> Exercise requirements: If a line in the data below contains the word "policy", copy it out.

> Data to process:

#####

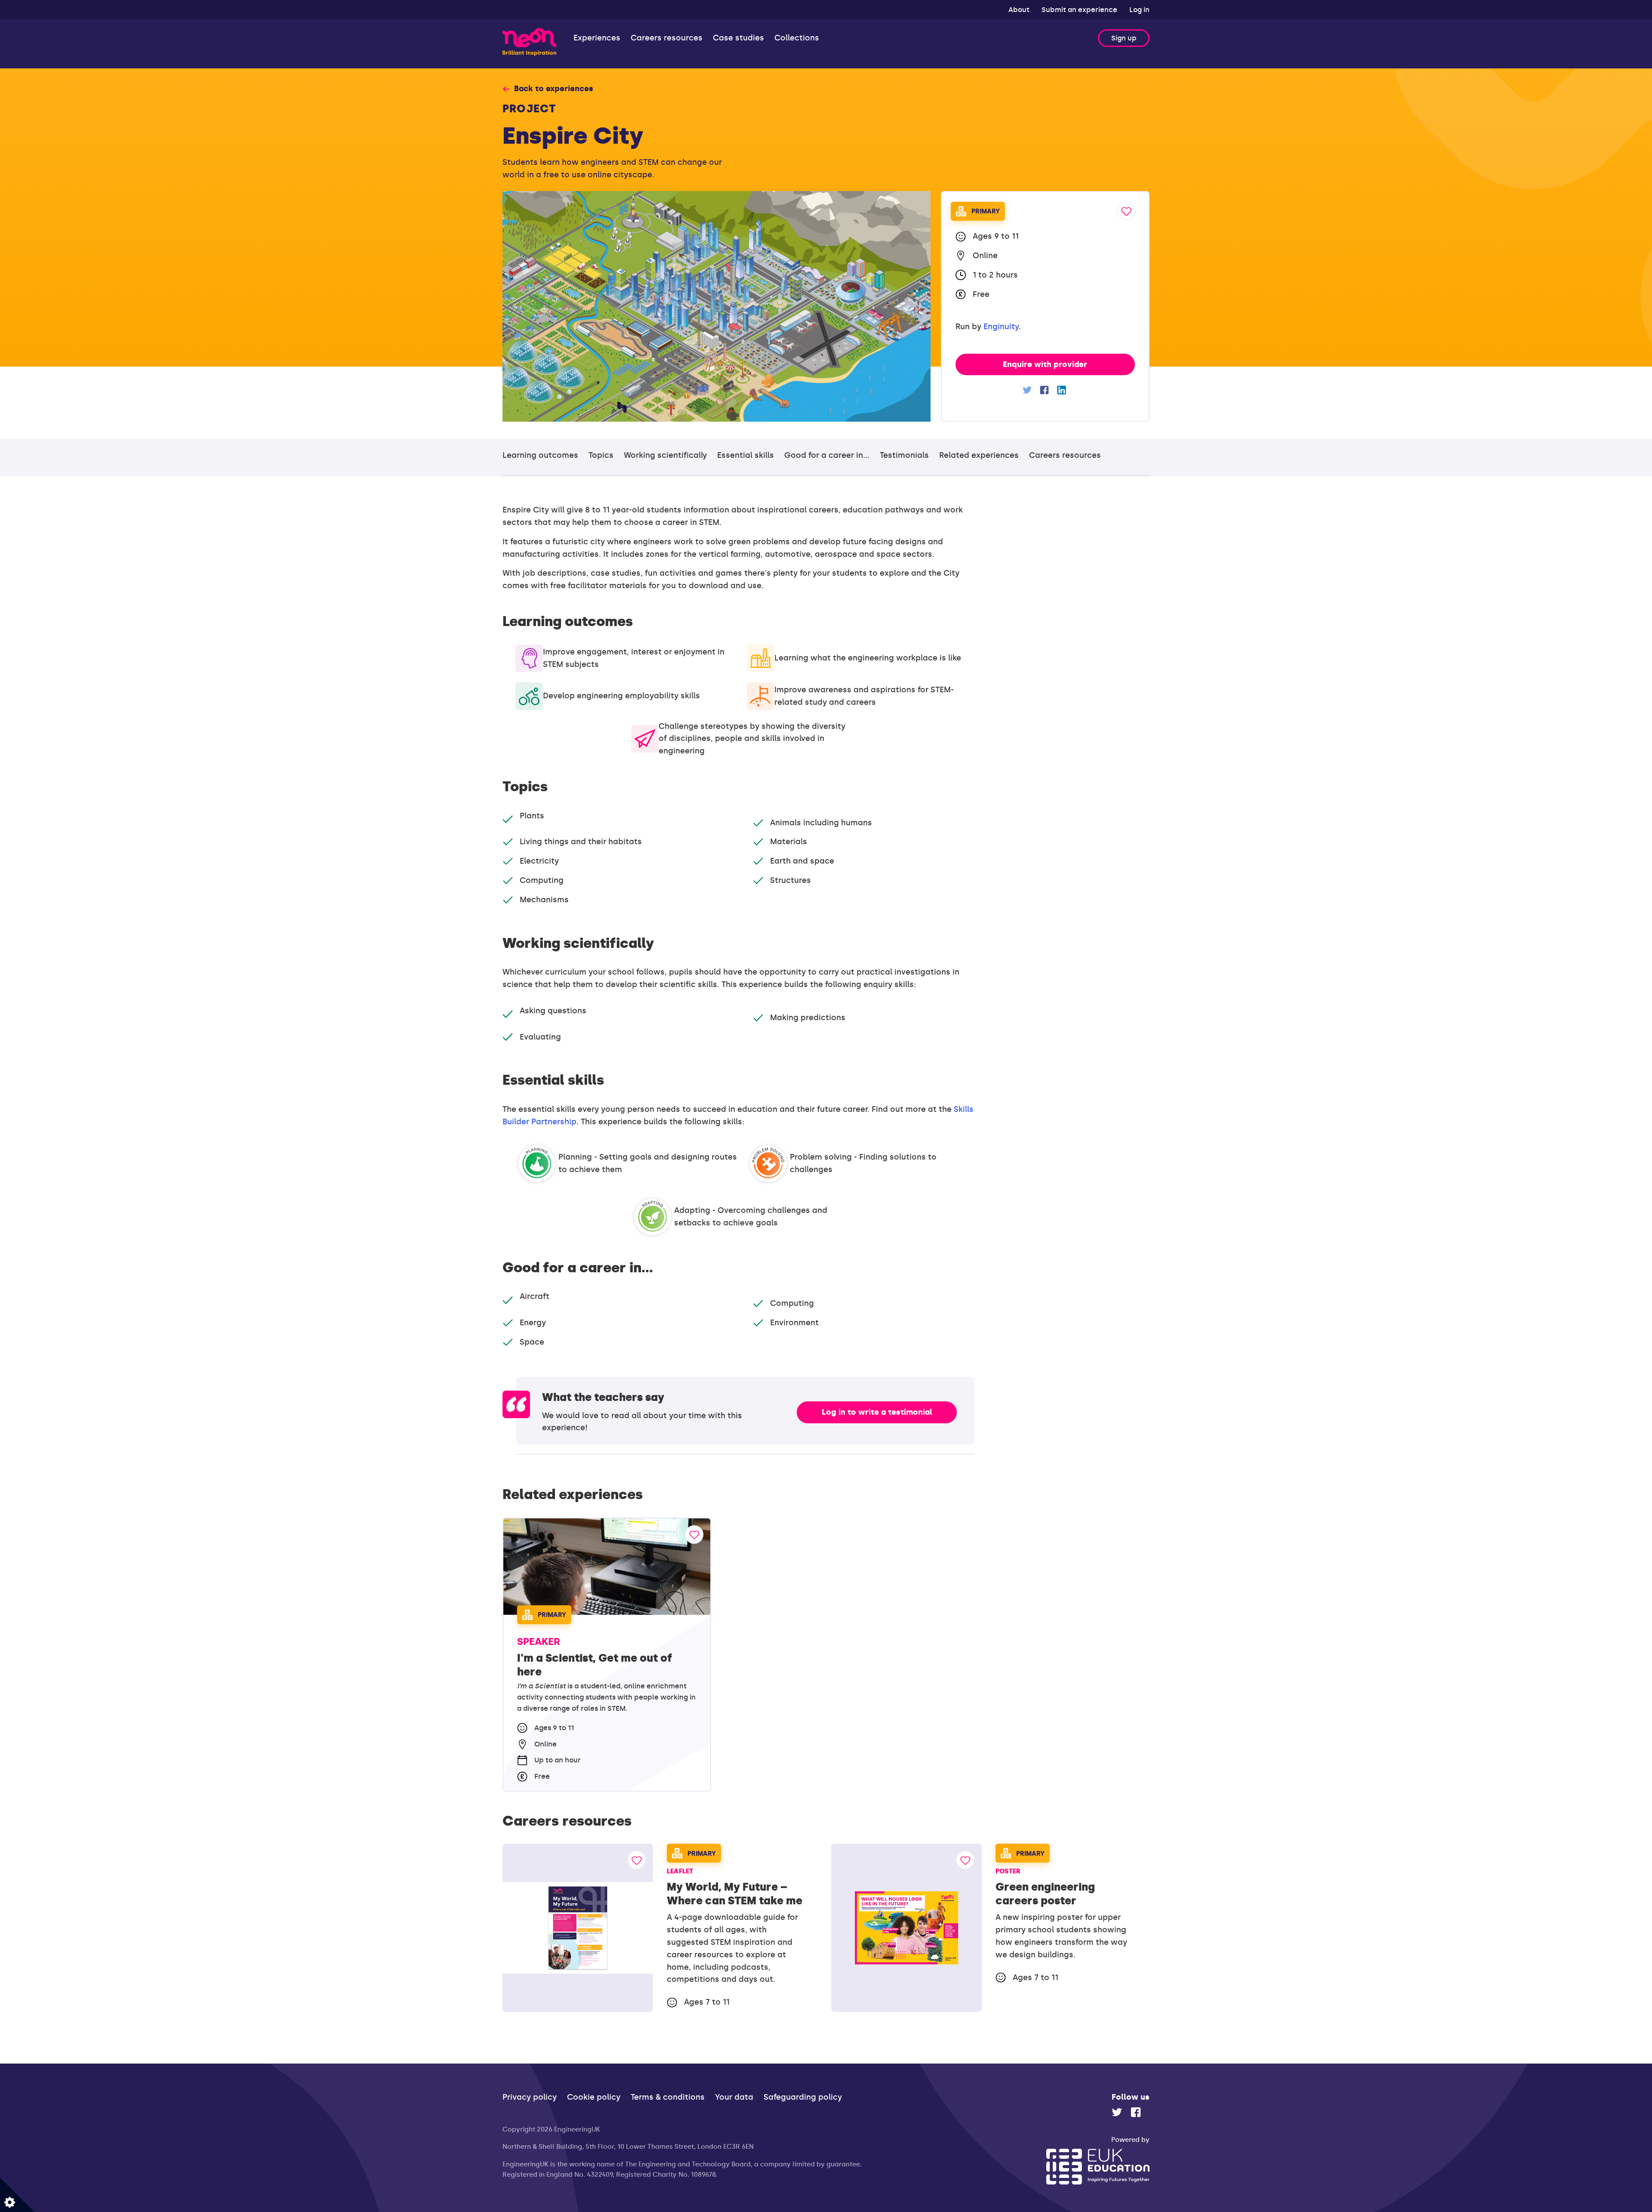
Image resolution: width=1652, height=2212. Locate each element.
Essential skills (745, 455)
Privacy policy (529, 2097)
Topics (601, 455)
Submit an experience (1080, 10)
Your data (734, 2097)
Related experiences (979, 455)
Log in (1139, 10)
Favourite (1126, 210)
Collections (796, 38)
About (1019, 10)
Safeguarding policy (803, 2097)
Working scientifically (665, 455)
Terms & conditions (668, 2097)
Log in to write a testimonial (877, 1412)
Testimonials (904, 455)
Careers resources (667, 38)
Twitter (1028, 390)
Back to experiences (553, 88)
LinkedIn (1062, 390)
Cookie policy (593, 2097)
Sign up (1124, 38)
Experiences (596, 38)
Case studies (738, 38)
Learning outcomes (540, 455)
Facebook (1045, 390)
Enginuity (1001, 326)
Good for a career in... (826, 455)
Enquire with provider (1045, 364)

#####

> Task output:
Privacy policy (529, 2097)
Safeguarding policy (803, 2097)
Cookie policy (593, 2097)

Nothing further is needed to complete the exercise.